The American Medical Association has made tort reform the highest priority for its legislative agenda. About 21 states have passed some form of tort reform legislation. In a number of these states, these laws are being vigorously challenged in the courts. At the federal level, tort reform legislation has been passed in the House. The Senate has not yet gone along. President Bush has stridently joined the call for tort reform.
For the purposes of this article, “tort reform” describes the imposition by legislation of caps on recoveries for non-economic damages (pain and suffering, punitive) by plaintiffs in malpractice cases. Although the size of the caps may differ from state to state, $250,000 is a popular figure. The caps will eliminate “outrageous” awards (of millions of dollars) generated by “runaway” juries befuddled by plaintiffs counsel in pursuit of large contingent fees. This in turn is expected to reduce liability insurance premiums.(A recent study estimates that caps on recoveries have reduced premiums by about 17 percent for states with caps compared with states without caps.) The proponents also expect some benefits for consumers of medical services. Some specialized services will be more readily available. In general, lower premiums for liability insurance are expected to reduce the cost burden that the medical malpractice system imposes on the medical services sector. In what follows, I suggest some perspectives to help inform our evaluation of these events.
Caught in the crossfire
My polemical tone intends to suggest, that the tort-reform movement features something of a “war” between the medical community and the trial lawyers. We consumers of health care are in the role of passive bystanders, caught in the crossfire between the warring parties. This is not as it should be.

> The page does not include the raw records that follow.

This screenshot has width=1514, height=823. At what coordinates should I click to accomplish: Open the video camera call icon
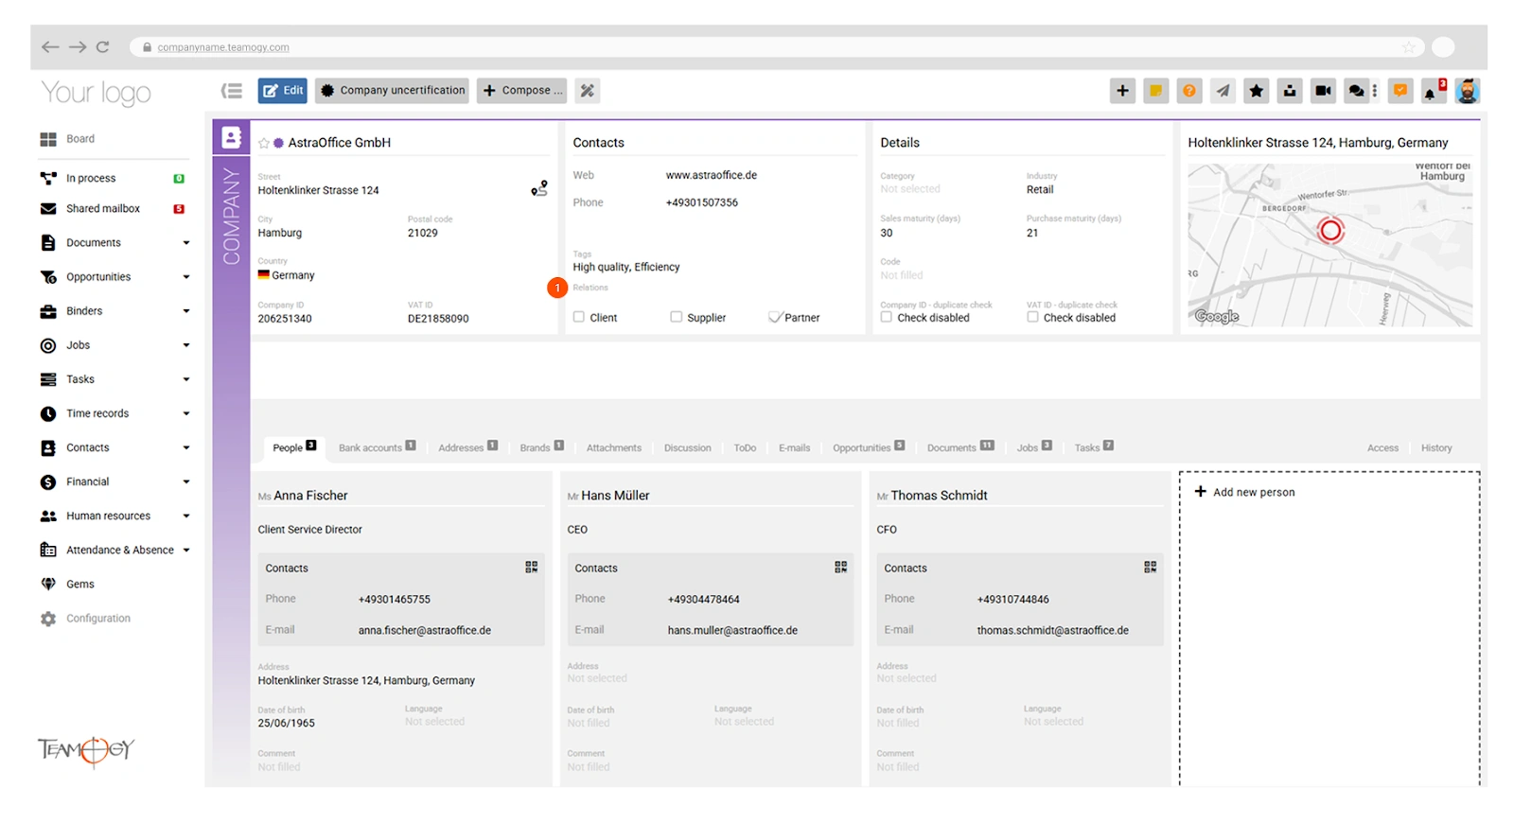1323,91
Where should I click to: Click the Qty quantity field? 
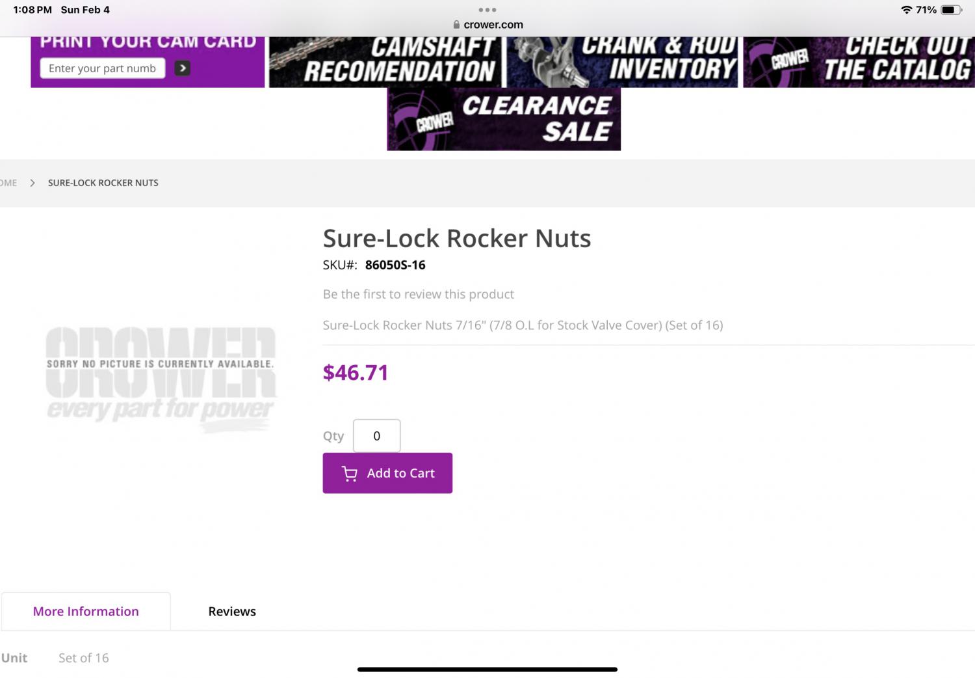click(x=376, y=436)
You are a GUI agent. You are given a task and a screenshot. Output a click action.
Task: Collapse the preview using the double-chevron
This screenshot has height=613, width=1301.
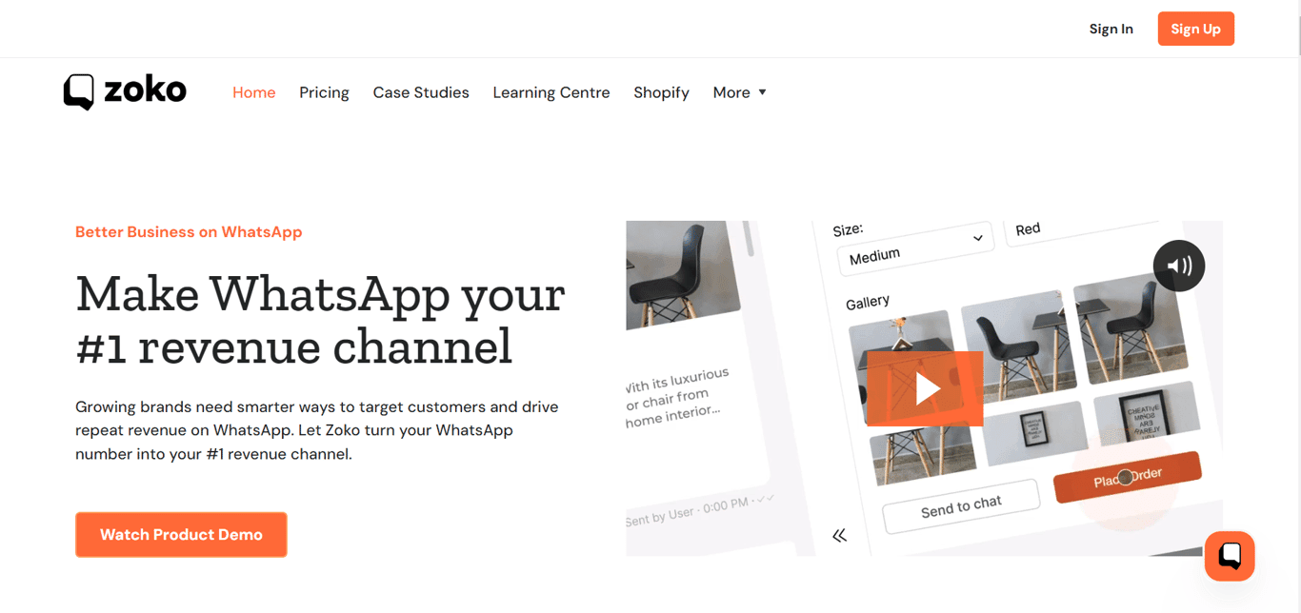(x=839, y=535)
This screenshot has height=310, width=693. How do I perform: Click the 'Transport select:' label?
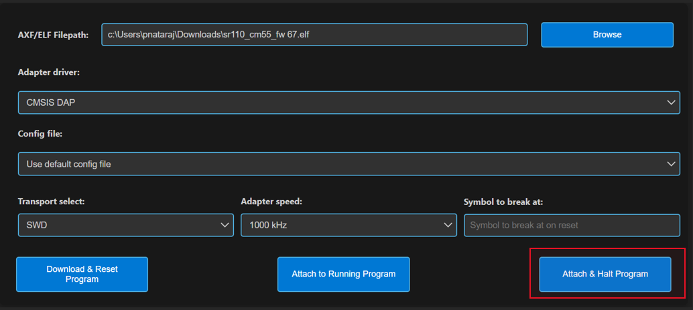tap(51, 202)
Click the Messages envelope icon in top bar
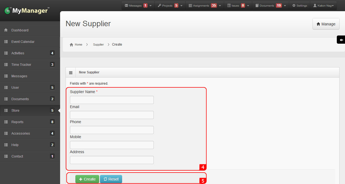345x184 pixels. coord(126,5)
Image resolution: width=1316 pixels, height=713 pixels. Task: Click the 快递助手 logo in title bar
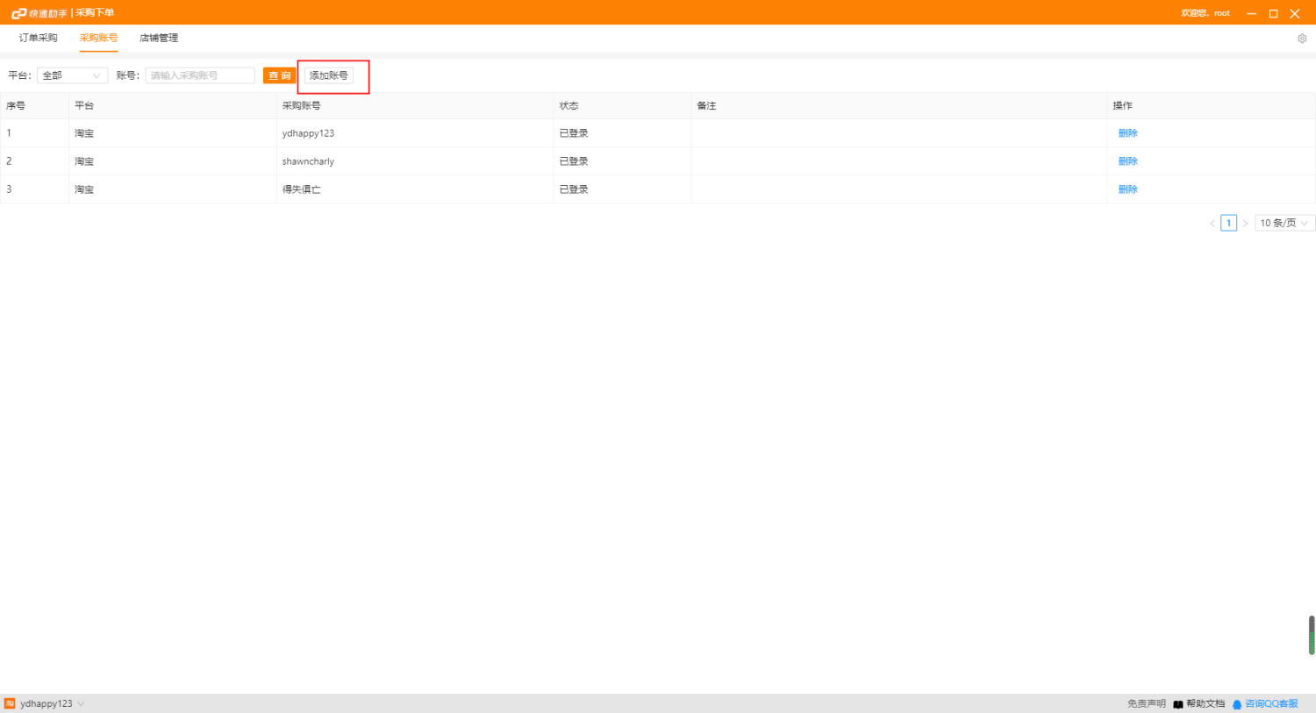point(39,13)
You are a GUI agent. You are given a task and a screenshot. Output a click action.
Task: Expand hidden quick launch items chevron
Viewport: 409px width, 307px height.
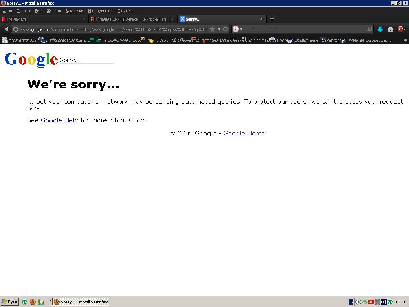click(x=49, y=301)
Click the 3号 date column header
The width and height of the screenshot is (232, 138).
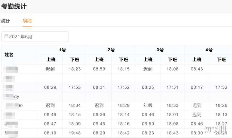click(x=160, y=50)
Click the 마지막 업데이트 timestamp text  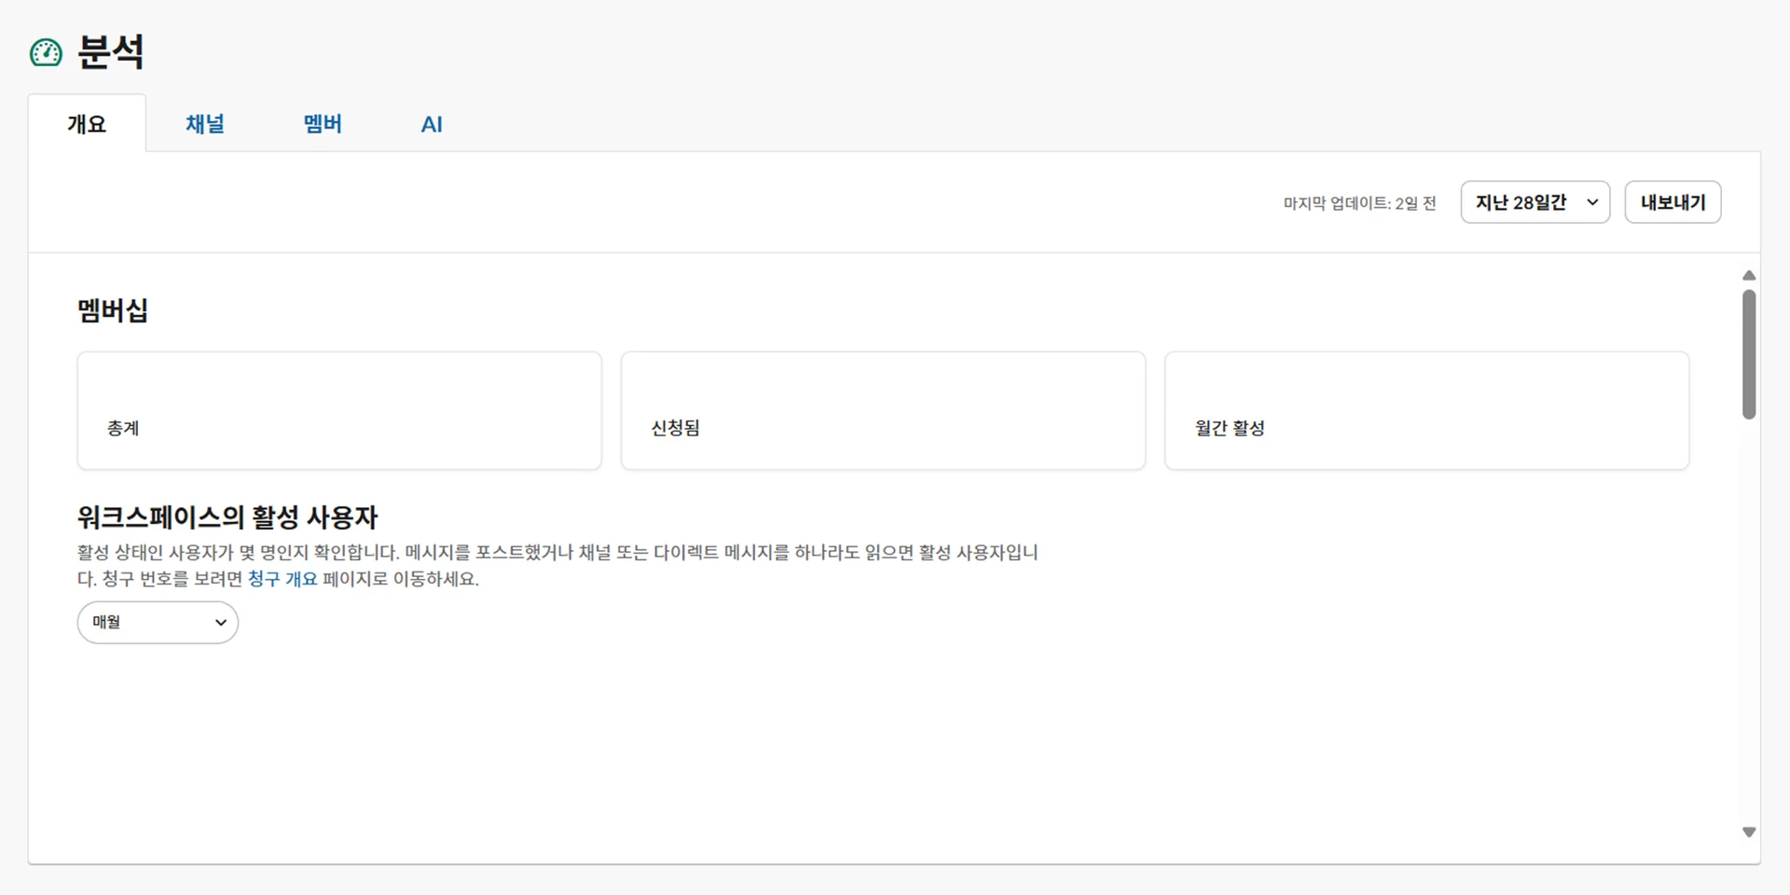[1359, 203]
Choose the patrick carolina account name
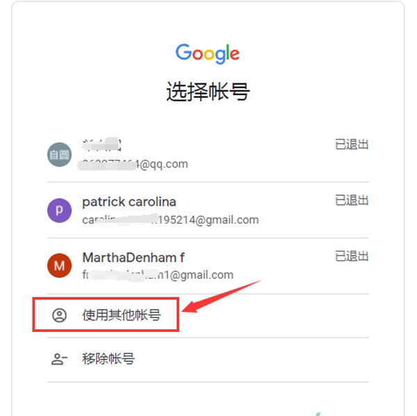The height and width of the screenshot is (416, 417). pos(129,202)
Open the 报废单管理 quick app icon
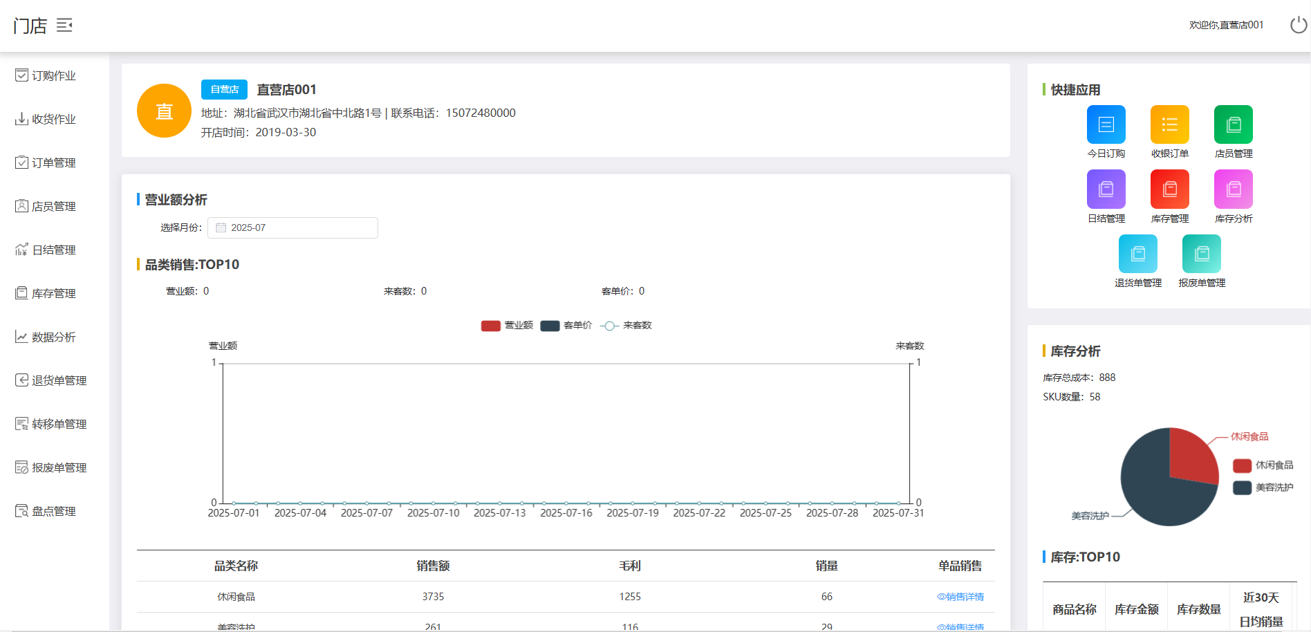This screenshot has height=632, width=1311. pyautogui.click(x=1201, y=254)
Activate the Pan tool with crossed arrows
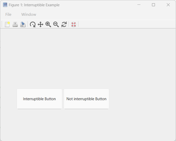The image size is (176, 141). pos(40,24)
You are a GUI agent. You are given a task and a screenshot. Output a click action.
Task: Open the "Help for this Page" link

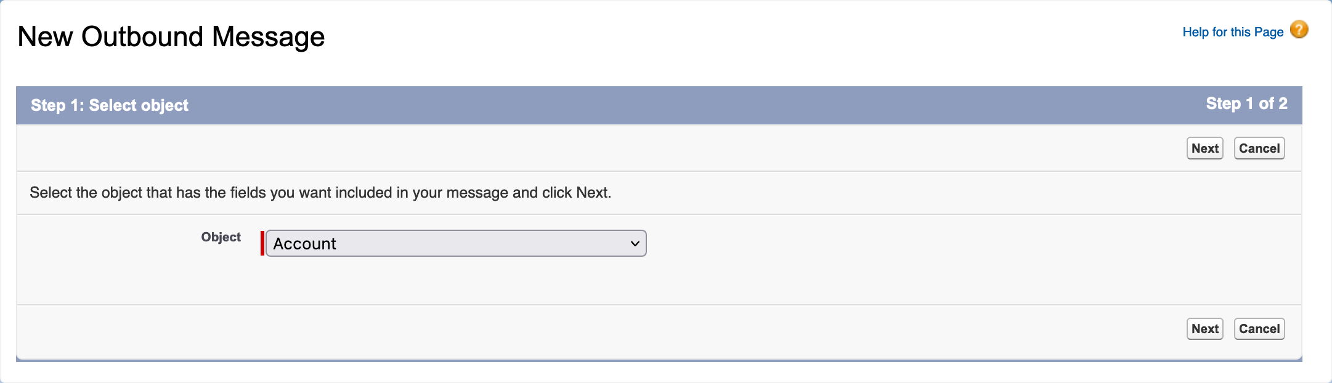(x=1232, y=32)
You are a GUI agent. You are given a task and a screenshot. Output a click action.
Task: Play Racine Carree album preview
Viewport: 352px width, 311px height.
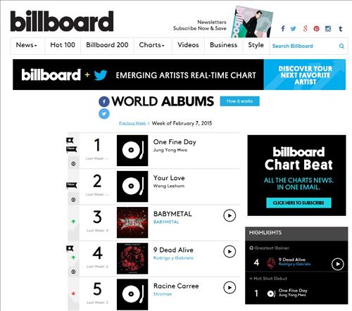click(x=230, y=288)
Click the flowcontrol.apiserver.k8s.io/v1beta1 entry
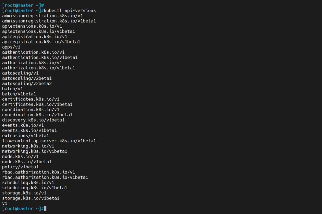This screenshot has height=214, width=322. click(x=49, y=141)
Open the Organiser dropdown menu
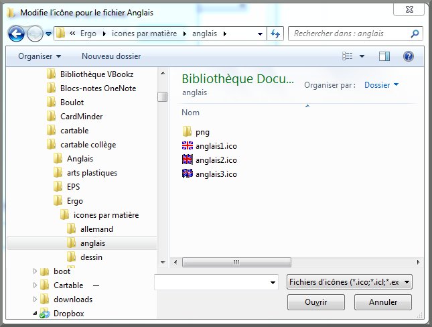432x327 pixels. click(x=40, y=56)
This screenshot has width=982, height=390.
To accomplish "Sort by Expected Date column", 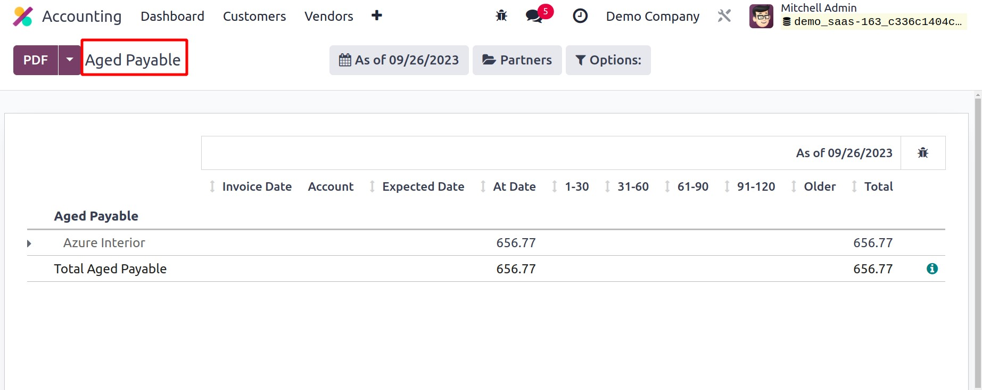I will 423,186.
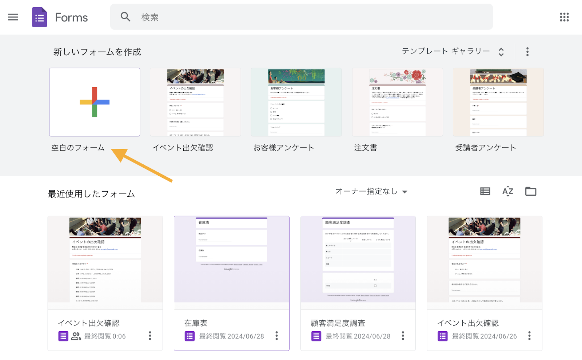582x360 pixels.
Task: Open more options for 顧客満足度調査 form
Action: (x=403, y=336)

Indeed, on the premise that efficient markets map relevant preferences into market performance, our preferences as consumers of medical care should be decisive for the outcome of the tort-reform controversy since we ultimately pay the tab for the medical malpractice system. We do so for the most part in the form of some loading on the premiums and taxes we pay (directly and indirectly) for health insurance. At the same time, we are the beneficiaries of the medical malpractice system. A major rationale for this system is that it will improve the quality of medical care by serving to deter provider negligence. Also, in the unhappy event that we are victims of medical injury, we may be awarded some compensation. Tort reform enthusiasts contend that more generous recoveries by plaintiffs (those to be headed off by tort reform) mean higher liability insurance premiums. This in turn would mean higher prices for medical services and higher premiums and taxes for health insurance.
What’s at stake
Here’s the tradeoff for consumers: higher premiums/taxes and more generous recoveries versus lower premiums/taxes and less generous recoveries. Owing to the heat generated by the tort reform controversy, we tend to lose sight of the fact that, tort reform or no tort reform, the medical malpractice system imposes only a modest direct cost burden on the medical services sector. In recent years, the national total of medical malpractice premiums has been less than one percent of total personal health care expenditures.
As a consumer of medical care, if I am a victim of medical injury, I would like to have available to me whatever compensation for pain and suffering a jury, unconstrained by tort-reform caps, sees fit to award me. I am happy to pay a little more for health insurance premiums and taxes for such a configuration. Other consumers might have different preferences.